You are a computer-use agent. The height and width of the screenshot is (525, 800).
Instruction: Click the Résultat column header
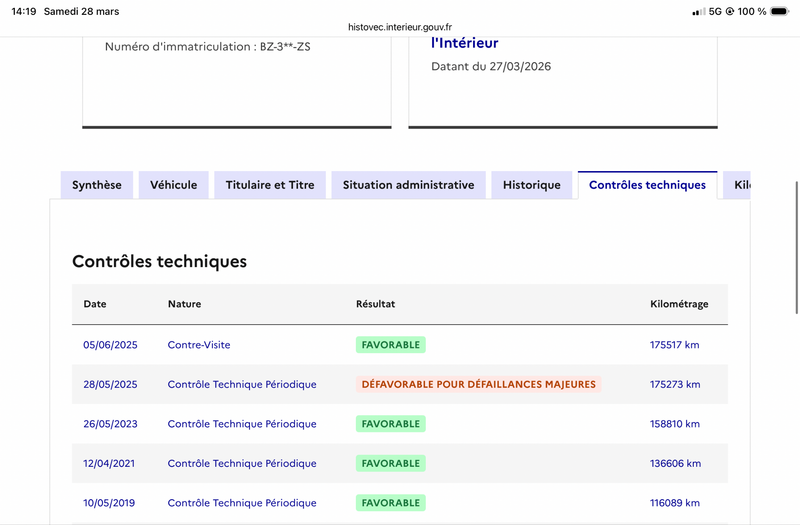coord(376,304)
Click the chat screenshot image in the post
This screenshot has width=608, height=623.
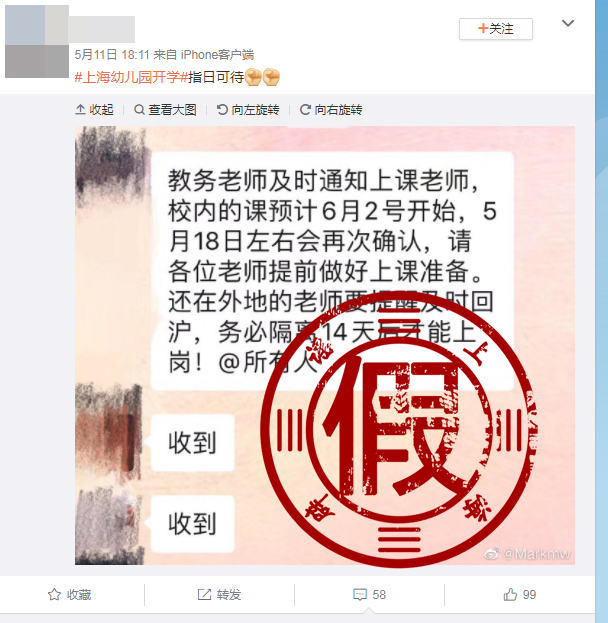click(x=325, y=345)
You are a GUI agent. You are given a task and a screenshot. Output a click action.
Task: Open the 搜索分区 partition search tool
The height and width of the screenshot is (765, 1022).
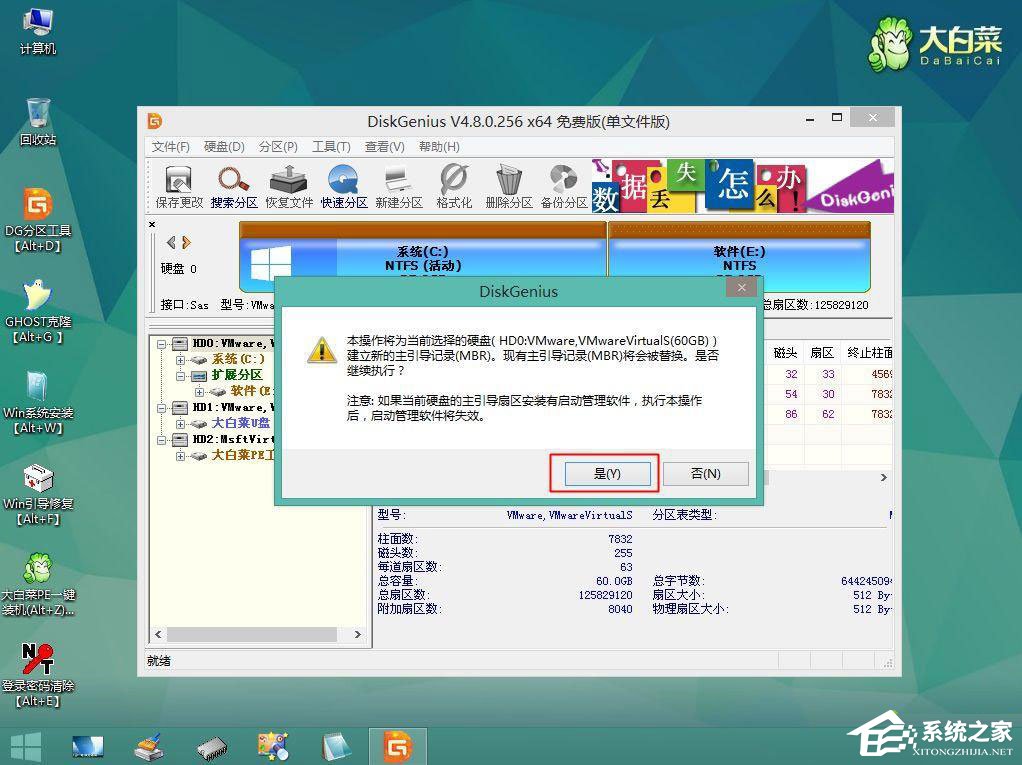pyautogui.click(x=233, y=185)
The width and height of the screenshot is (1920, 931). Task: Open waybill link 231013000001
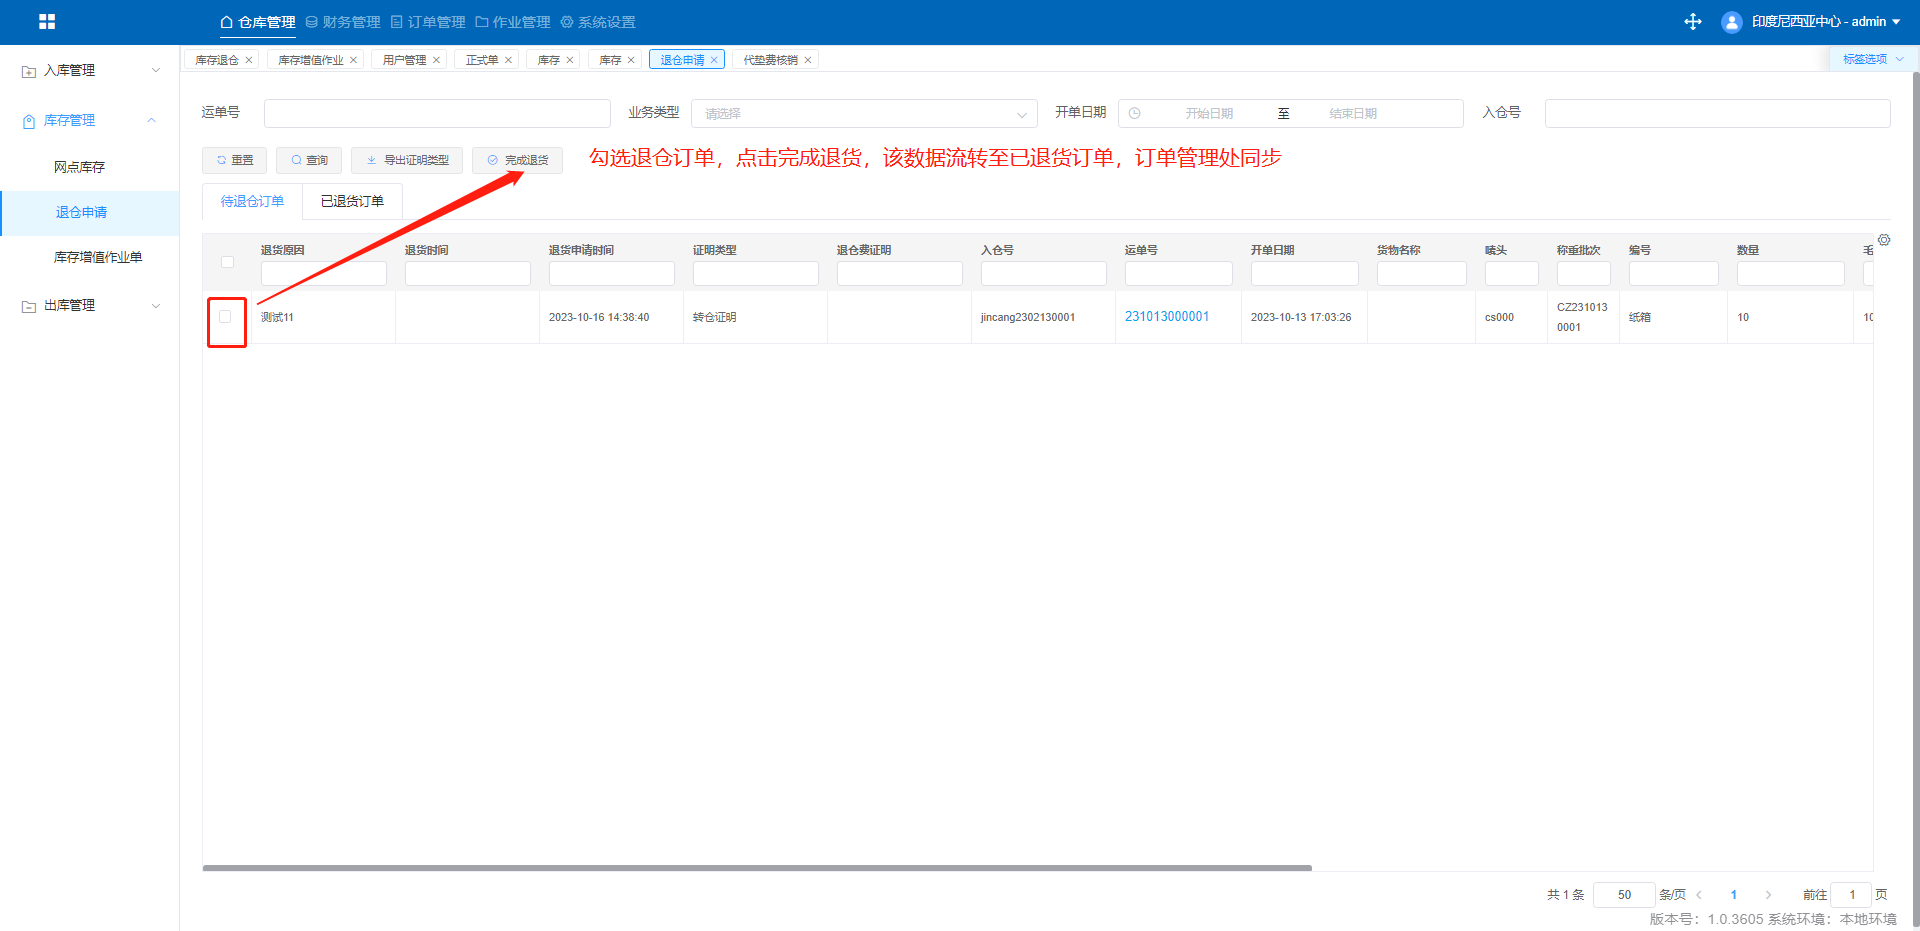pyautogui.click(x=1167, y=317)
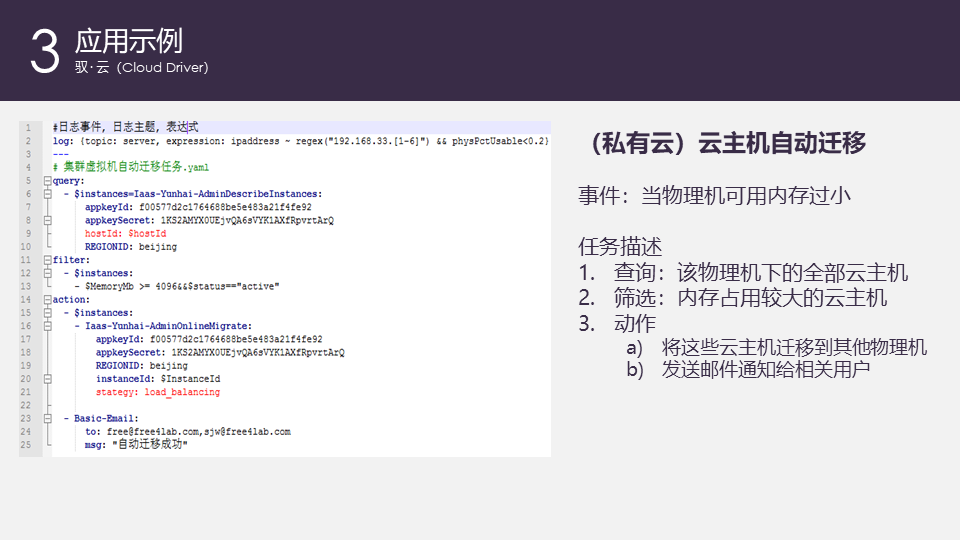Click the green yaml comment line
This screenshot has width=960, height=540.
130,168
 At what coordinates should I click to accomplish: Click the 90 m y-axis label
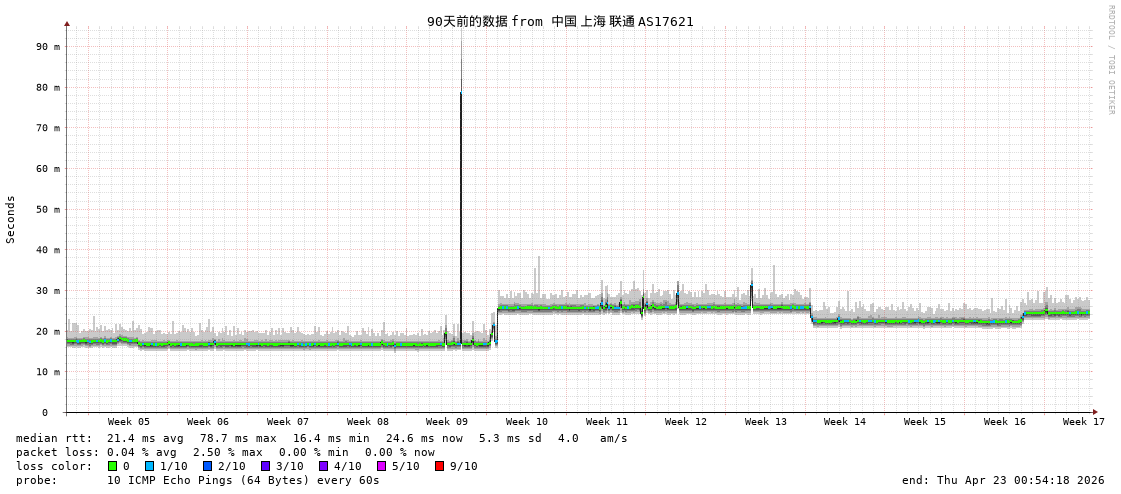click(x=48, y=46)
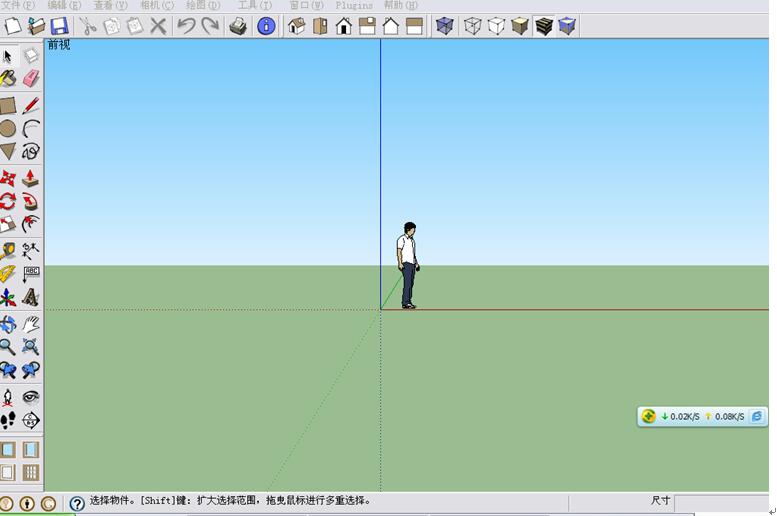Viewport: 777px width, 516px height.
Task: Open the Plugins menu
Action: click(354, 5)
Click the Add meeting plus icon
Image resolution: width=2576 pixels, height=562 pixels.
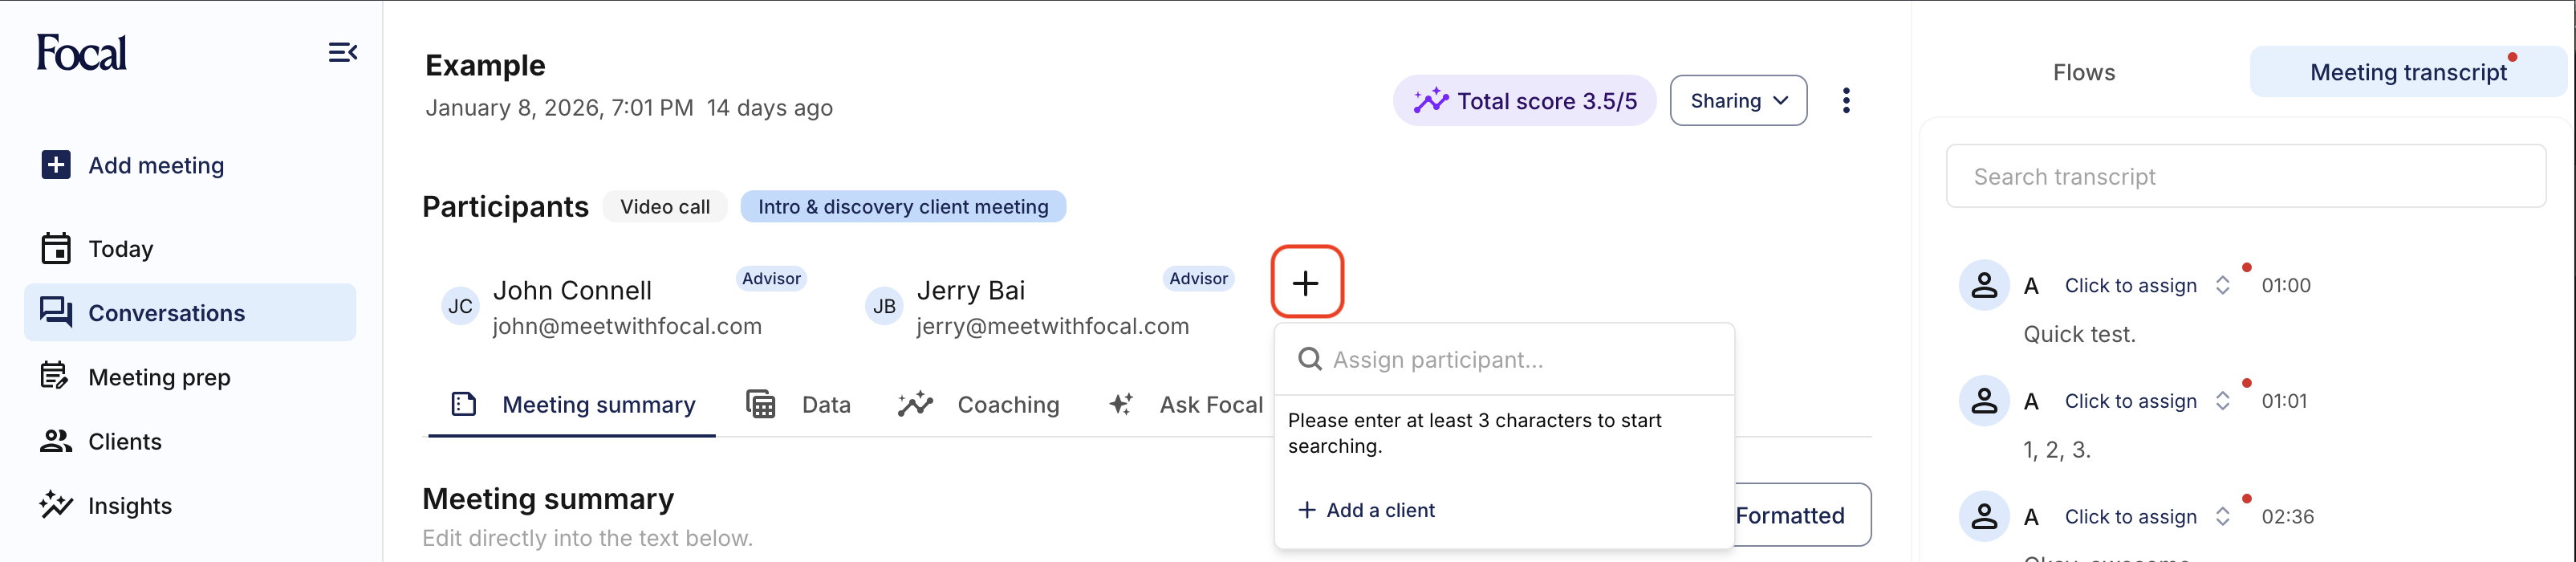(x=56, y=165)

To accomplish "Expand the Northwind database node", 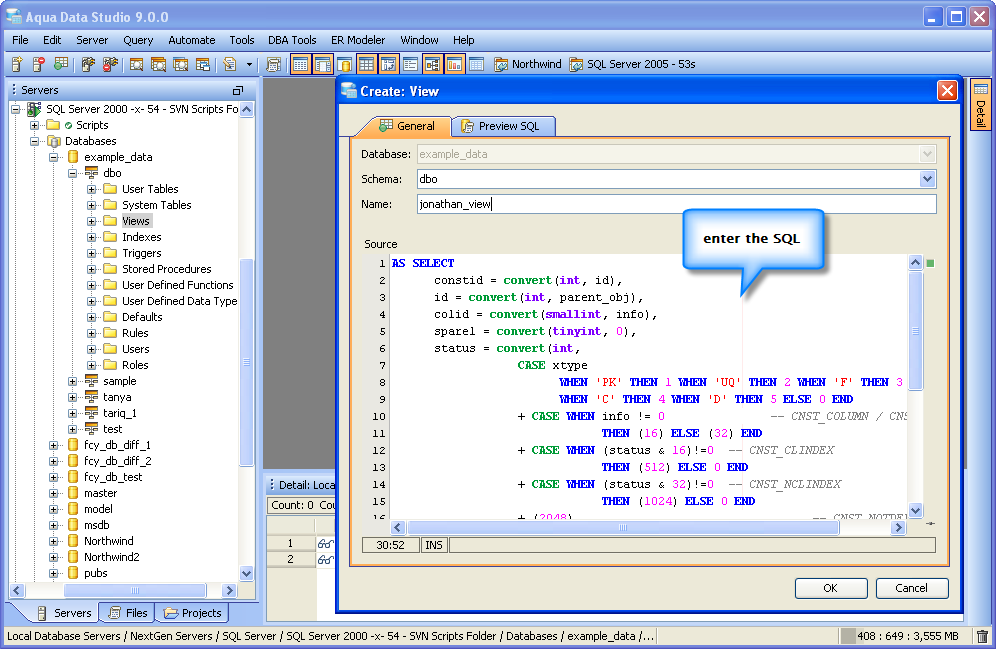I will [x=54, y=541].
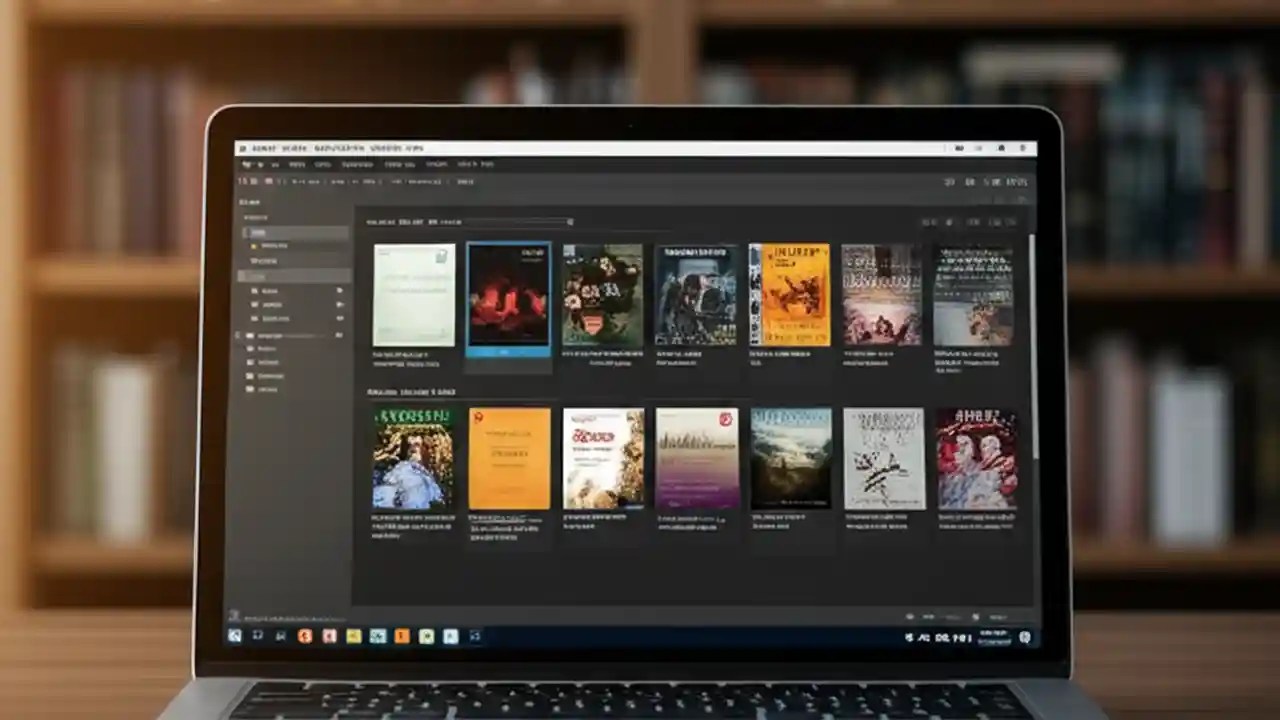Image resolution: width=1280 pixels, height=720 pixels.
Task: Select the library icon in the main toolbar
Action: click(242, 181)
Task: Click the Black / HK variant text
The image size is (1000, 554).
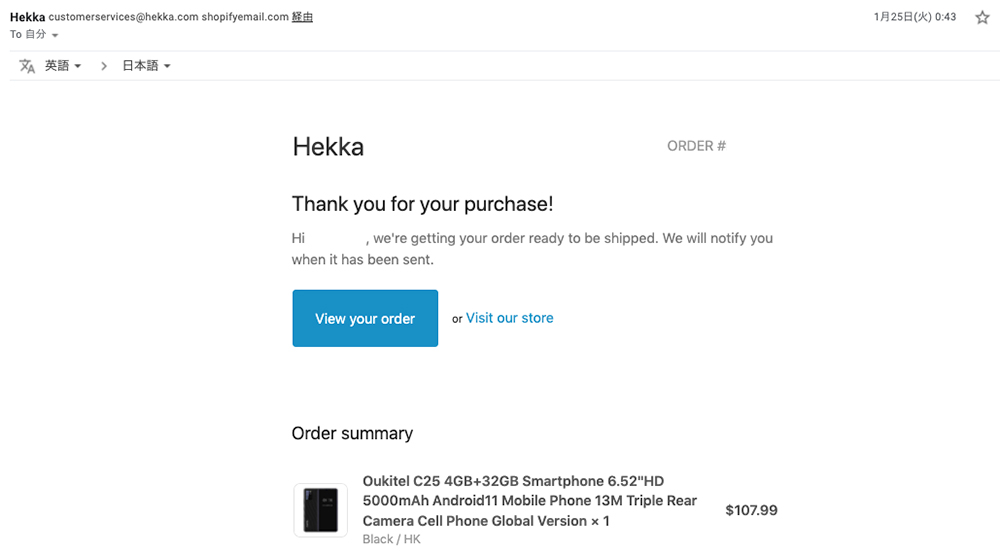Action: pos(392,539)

----------------

Problem to solve => What lines in the data above contain the word "agent"? Copy them all.

Output for this exercise =>
You are a computer-use agent. The height and width of the screenshot is (525, 800).
You are a GUI agent. You are given a task and a screenshot. Output a click action.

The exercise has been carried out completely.